# How to mill red oak for flooring



## reprosser (May 19, 2010)

I have a number of red oak trees that I have taken down, and more to come. Most are less than 24" diameter. I am thinking they may be best suited for flooring when I build my house. I have a band saw mill and a couple questions:

Are these logs big enough to quartersaw?
Should I quartersaw or flatsaw?
How thick should I cut the rough boards?
Is the sapwood normally used, or just the heartwood? (I may loose most of the sap wood making cants anyway)
Anything else I should consider?


----------



## Daren (Oct 14, 2006)

I have never milled for flooring so I can't answer most of the questions from that angle. But sitting here looking at my 120 year old oak floor I see mostly flat sawn with a little 1/4 sawn mixed in. So that tells me it was just flat sawn. I would not 1/4 saw anything under 20'', I've done smaller and was not happy with the work/waste vs lumber.
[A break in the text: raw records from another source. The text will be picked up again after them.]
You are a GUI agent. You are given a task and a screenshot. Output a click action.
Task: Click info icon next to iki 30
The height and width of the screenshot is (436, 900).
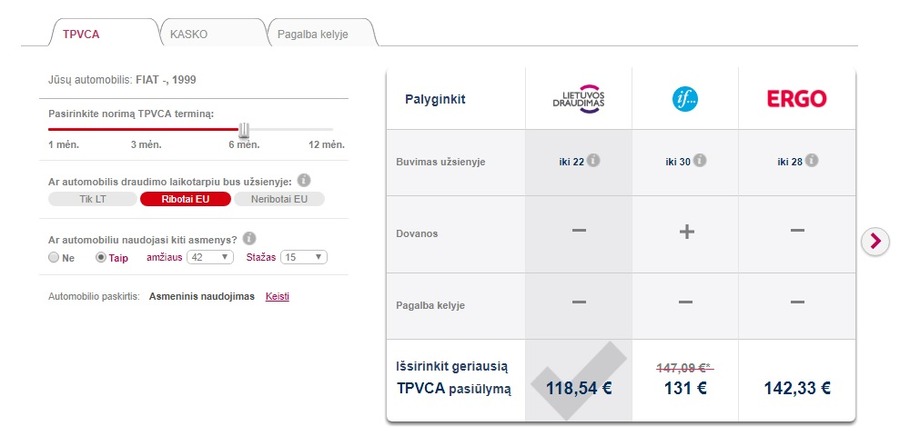700,161
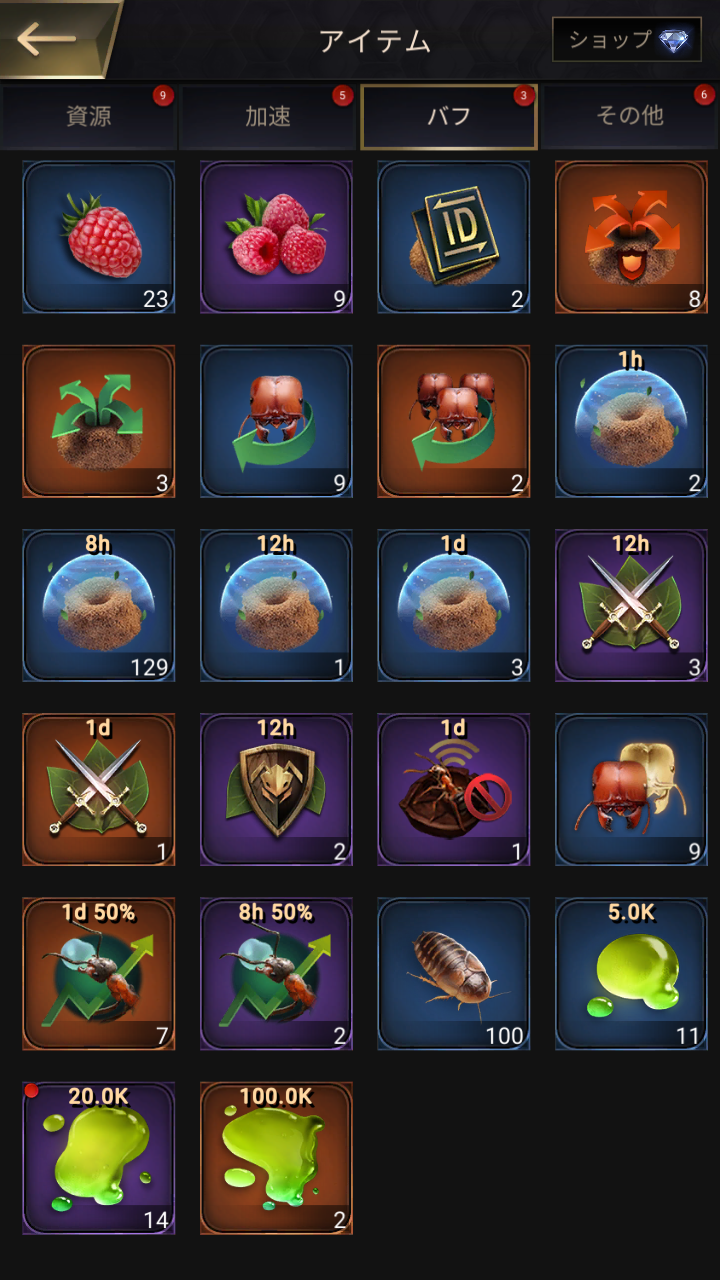The height and width of the screenshot is (1280, 720).
Task: Choose the 1d anti-scout item
Action: pos(454,790)
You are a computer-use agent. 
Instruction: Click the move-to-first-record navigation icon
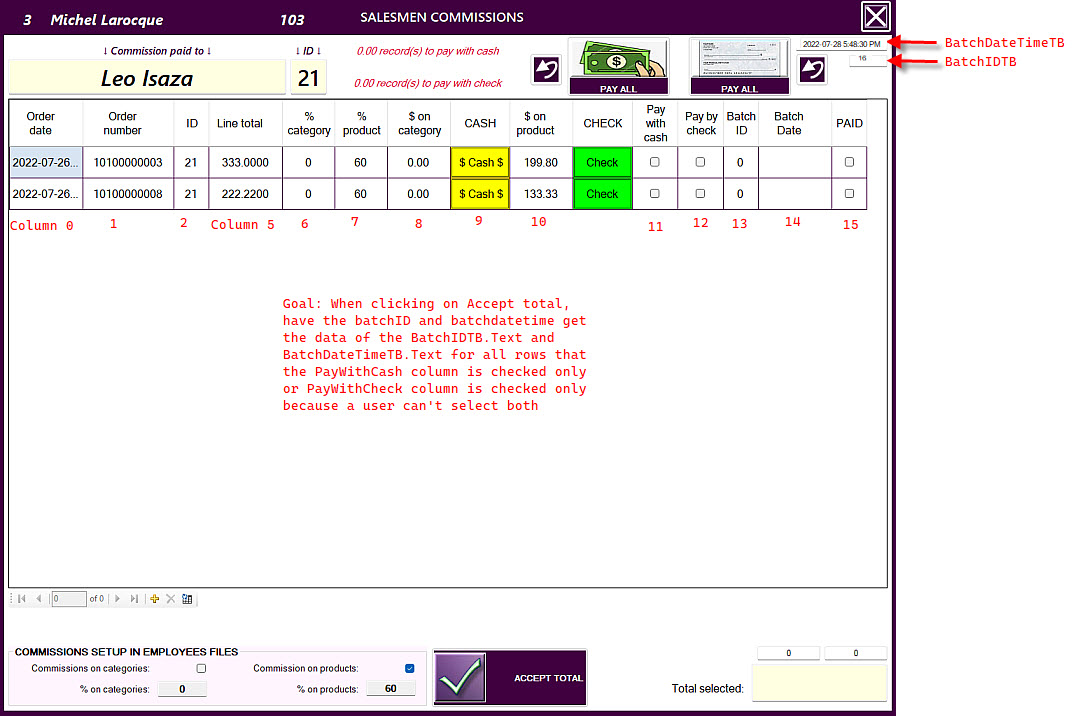[x=22, y=598]
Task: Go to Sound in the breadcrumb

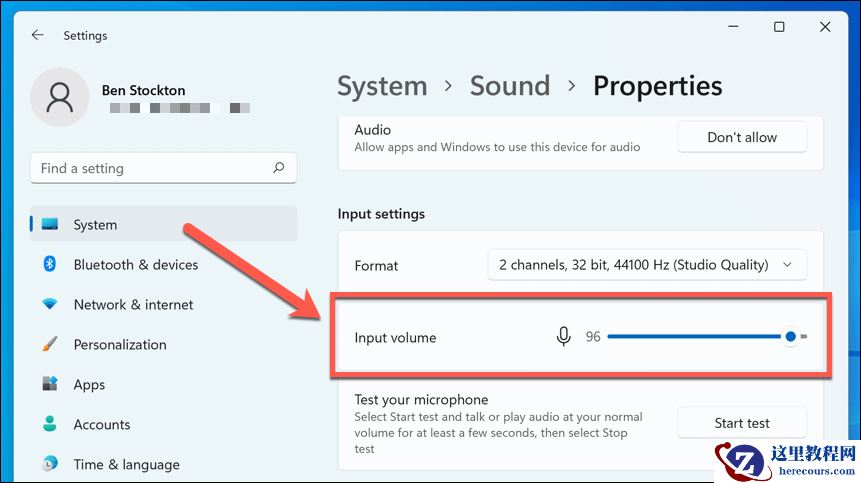Action: pyautogui.click(x=510, y=86)
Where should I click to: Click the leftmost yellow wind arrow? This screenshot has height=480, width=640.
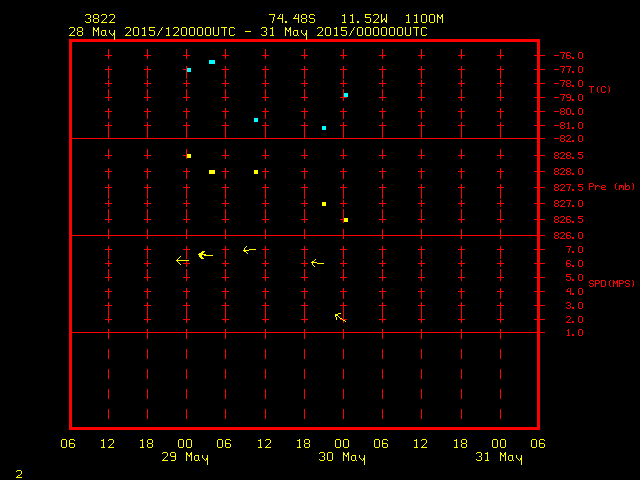[182, 261]
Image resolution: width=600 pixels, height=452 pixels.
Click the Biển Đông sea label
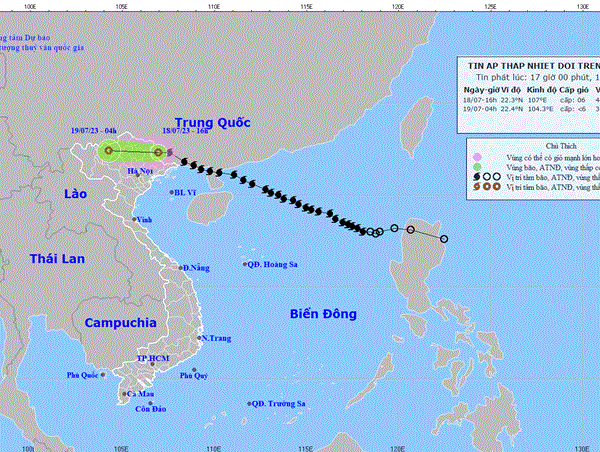coord(323,314)
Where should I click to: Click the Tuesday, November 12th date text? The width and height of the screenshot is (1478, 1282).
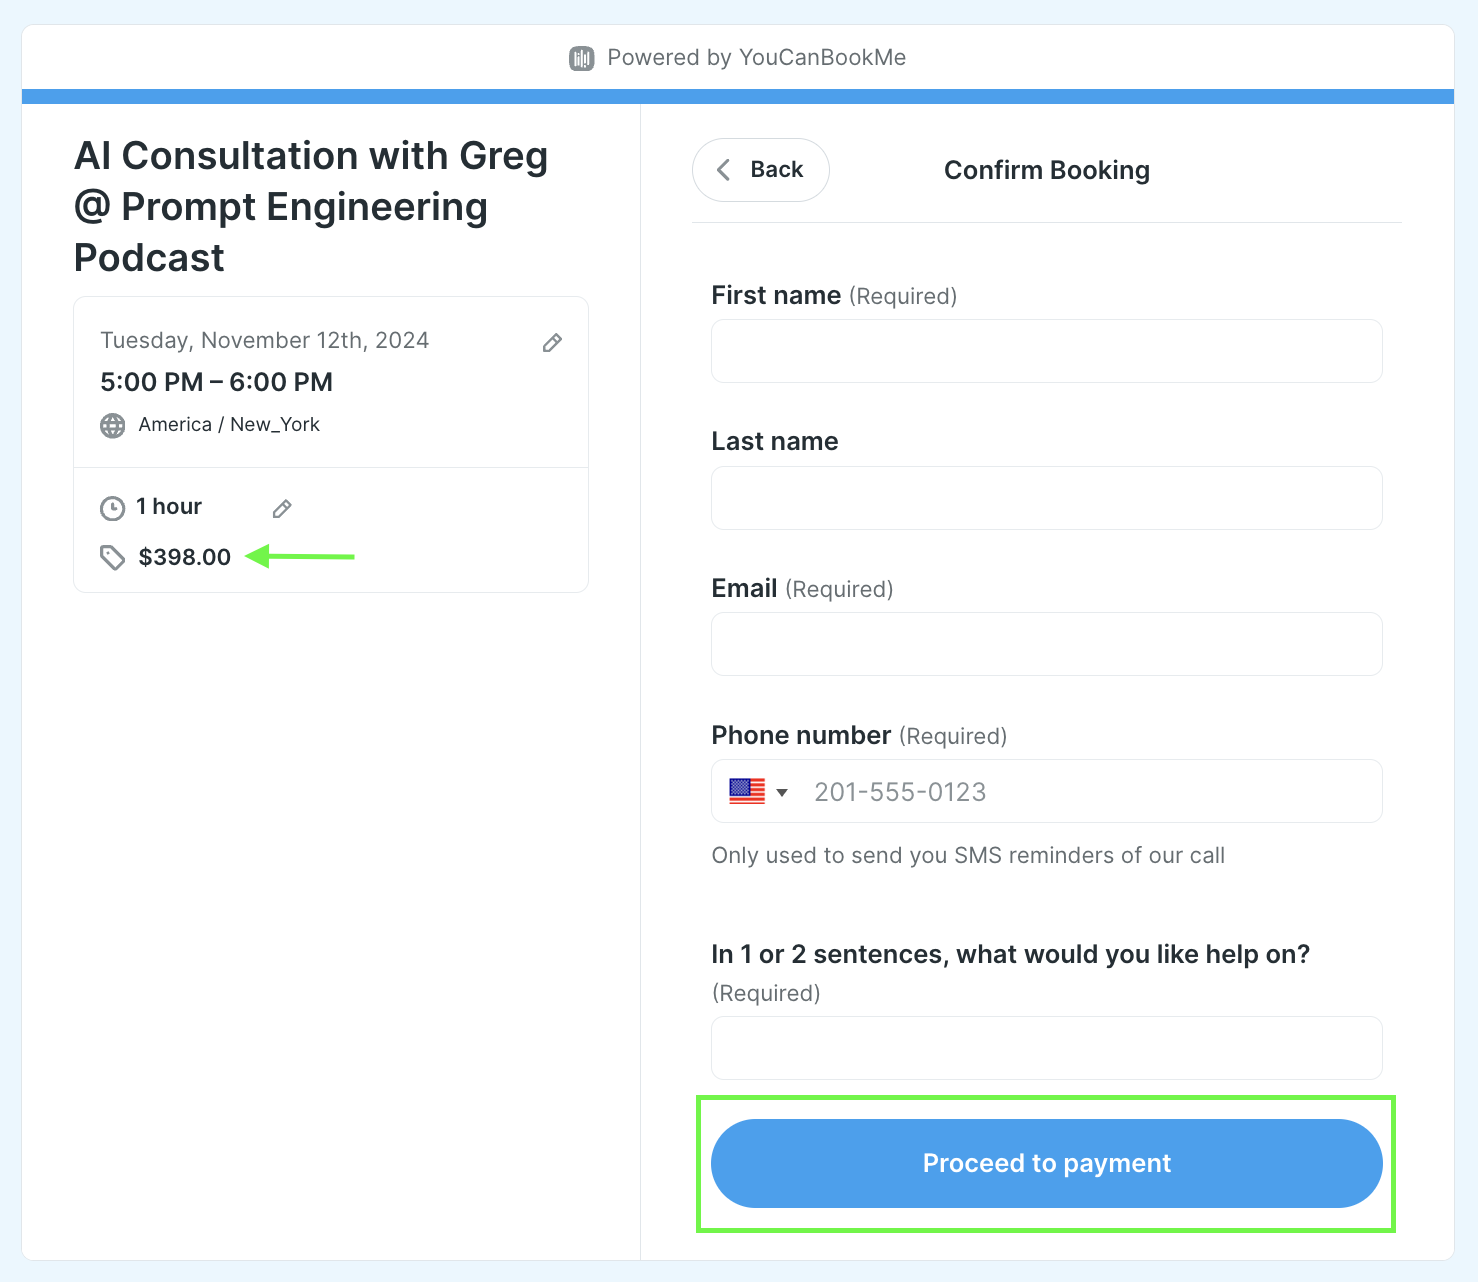265,340
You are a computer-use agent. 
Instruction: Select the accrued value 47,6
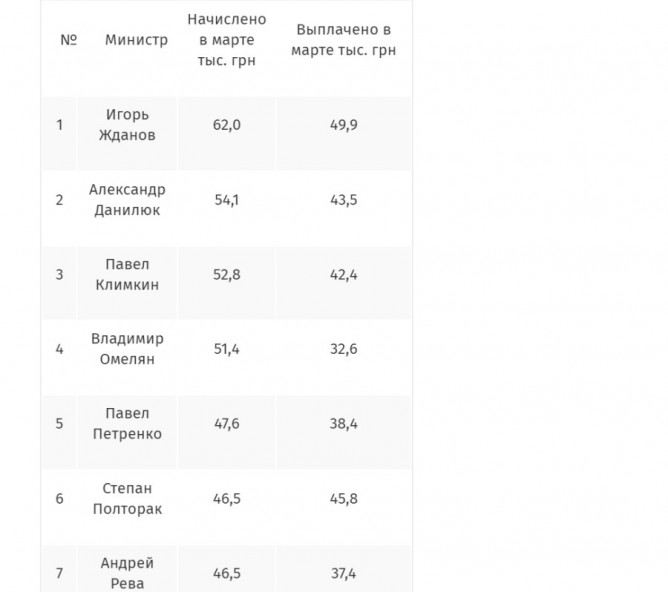[227, 424]
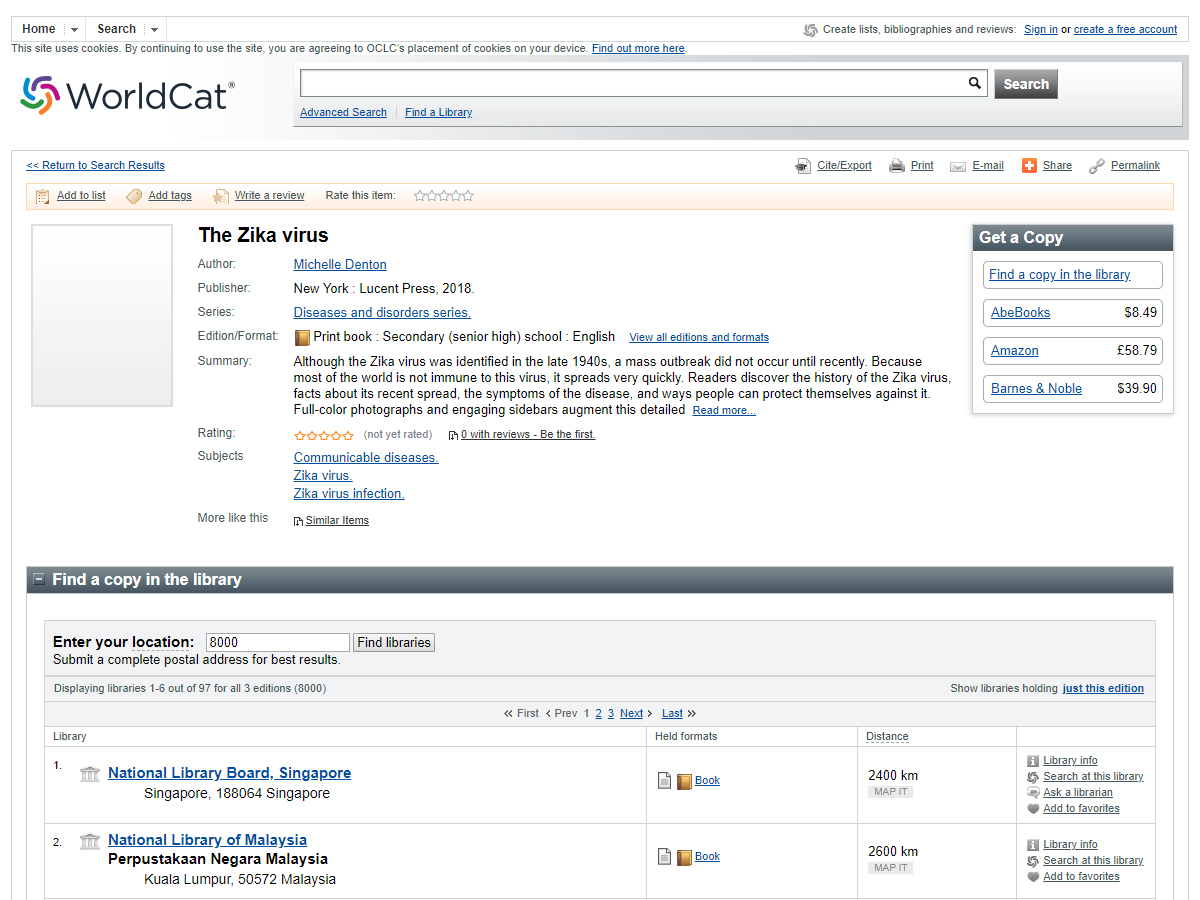
Task: Open the Michelle Denton author link
Action: pos(340,264)
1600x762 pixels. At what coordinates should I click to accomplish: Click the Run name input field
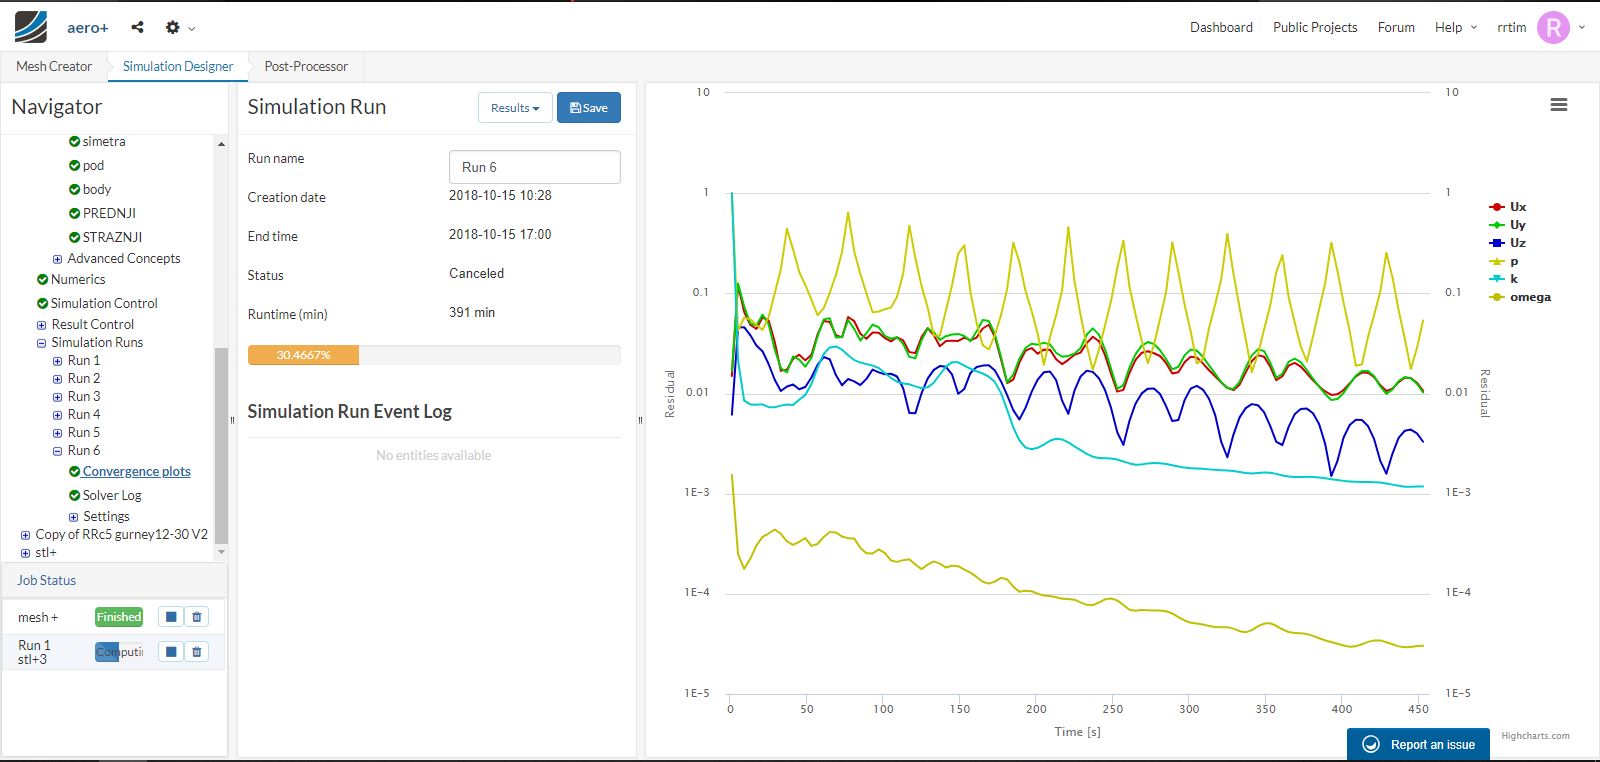tap(534, 167)
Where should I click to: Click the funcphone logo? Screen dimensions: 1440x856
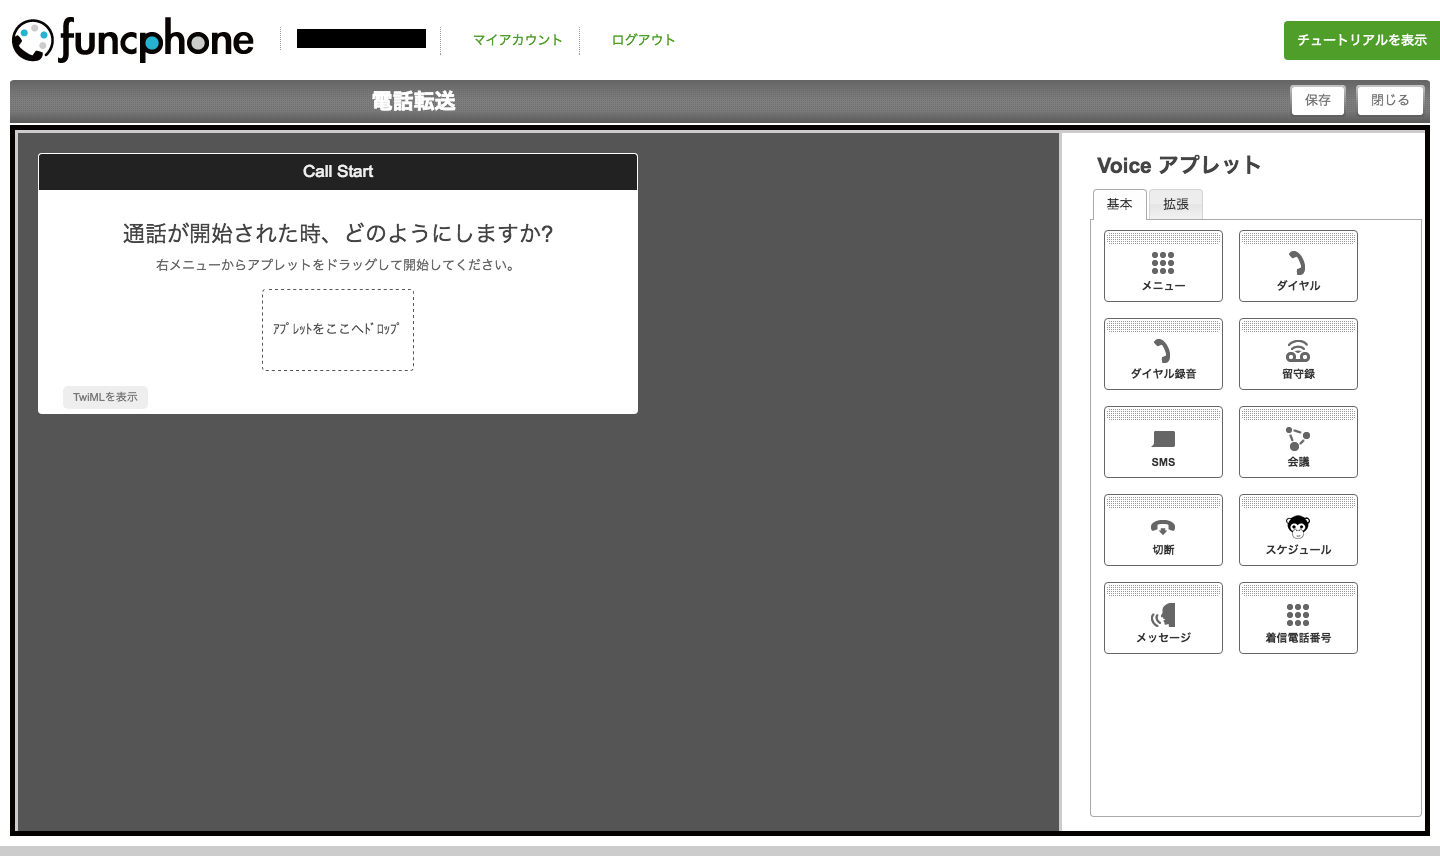coord(133,40)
I just did a walk around and found sapwood on a couple pieces, but not much.




.


----------



## Mizer (Mar 11, 2010)

I would plain saw for the best grade with no regard to sap wood. We make a lot of flooring at the mill I saw for. I would saw regular 4/4 thickness (1 1/16). The only other thing to consider is what width you are wanting your finished floor to be and then saw for that width plus a good inch to allow for shrinkage and manufacturing. You might want to check with whoever is going to make your flooring what width to shoot for. We normally saw 6" for flooring.


----------